In mathematics, specifically in transcendental number theory and Diophantine approximation, Siegel's lemma refers to bounds on the solutions of linear equations obtained by the construction of auxiliary functions. The existence of these polynomials was proven by Axel Thue; Thue's proof used what would be translated from German as Dirichlet's Drawers principle, which is widely known as the Pigeonhole principle. Carl Ludwig Siegel published his lemma in 1929. It is a pure existence theorem for a system of linear equations.

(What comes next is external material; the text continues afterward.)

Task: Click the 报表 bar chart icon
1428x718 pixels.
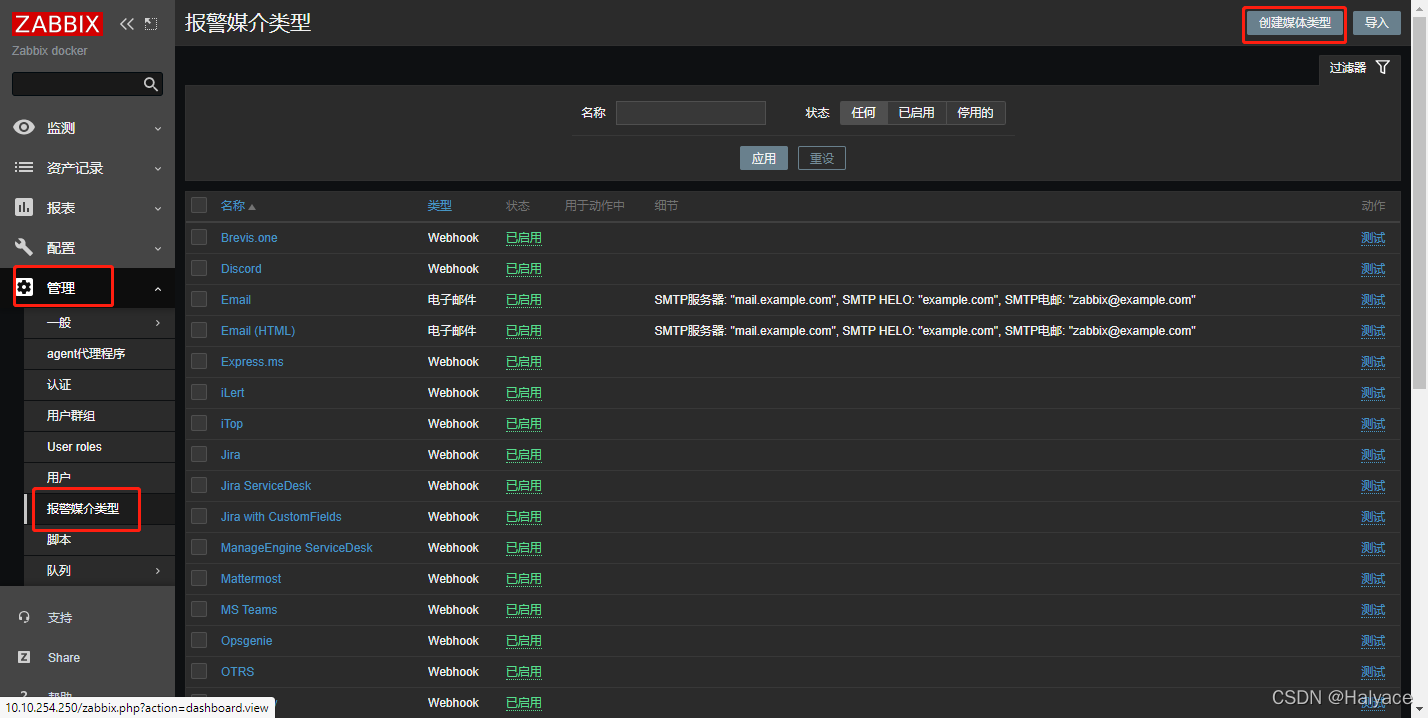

Siegel's lemma has been refined in recent years to produce sharper bounds on the estimates given by the lemma.

==Statement==
Suppose we are given a system of M linear equations in N unknowns such that N > M, say

$a_{11} X_1 + \cdots+ a_{1N} X_N = 0$

$\cdots$

$a_{M1} X_1 +\cdots+ a_{MN} X_N = 0$

where the coefficients are integers, not all 0, and bounded by B. The system then has a solution

$(X_1, X_2, \dots, X_N)$

with the Xs all integers, not all 0, and bounded by

$(NB)^{M/(N-M)}.$

Bombieri & Vaaler (1983) gave the following sharper bound for the Xs:
$\max|X_j| \,\le \left(D^{-1}\sqrt{\det(AA^T)}\right)^{\!1/(N-M)}$
where D is the greatest common divisor of the M × M minors of the matrix A, and A^{T} is its transpose. Their proof involved replacing the pigeonhole principle by techniques from the geometry of numbers.